Con la prima formella l’ultimo registro conclude le storie bibliche attraverso l’incoronazione regale di Davide, dalla cui discendenza nascerà Gesù. Seguono le storie della Vergine Maria che permettono di collegare questo paliotto alle scene cristologiche raccontate sul paliotto frontale. Nella decorazione, che pure precede per data di esecuzione quelli laterali, la storia della salvezza “continua” dispiegandosi su tre registri. Nel primo, più in alto, si va dall’annunciazione fino all’adorazione dei Re Magi; nel secondo, dopo la strage degli innocenti, si descrivono le storie della Passione di Cristo: la cattura nell’orto degli ulivi, al centro la Crocifissione, l’apparizione del risorto agli apostoli e l’incredulità di Tommaso. Nel terzo registro si raffigura l’Ascensione al Cielo
e tre storie di Giacomo apostolo.
Il racconto presenta però alcune incongruenze. Proprio nell’ultimo registro dopo l’Ascensione è posta la Presentazione al Tempio di Gesù, evidentemente fuori posto.
La formella è stata spostata per privilegiare il Cristo apocalittico tra Maria e San Giacomo. Le tre storie di Giacomo (predicazione, processo e testimonianza dinanzi a Erode, Martirio e  glorificazione) insistono sull’apostolicità del personaggio, predicatore del Vangelo, primo tra i dodici a morire martire. La scelta delle Scene evangeliche invece, si sofferma sul sacrificio di Cristo.

Dati registrati:
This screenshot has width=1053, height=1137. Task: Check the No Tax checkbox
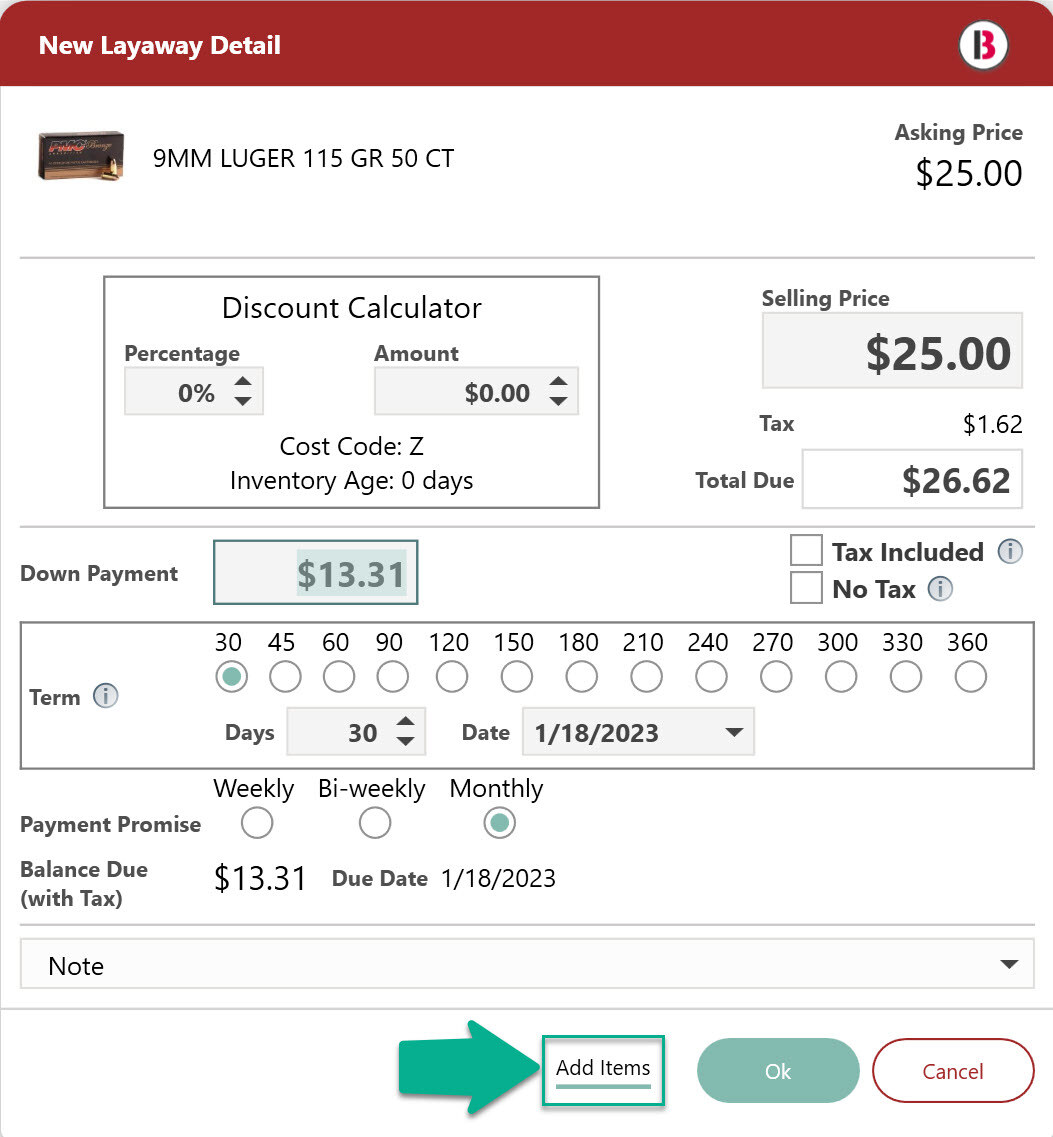[x=806, y=588]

Cosa si richiede:
Secondo la pagina sul paliotto, quale scena è collocata nell'ultimo registro dopo l'Ascensione pur essendo fuori posto?

Soluzione dell'esercizio:
La Presentazione al Tempio di Gesù.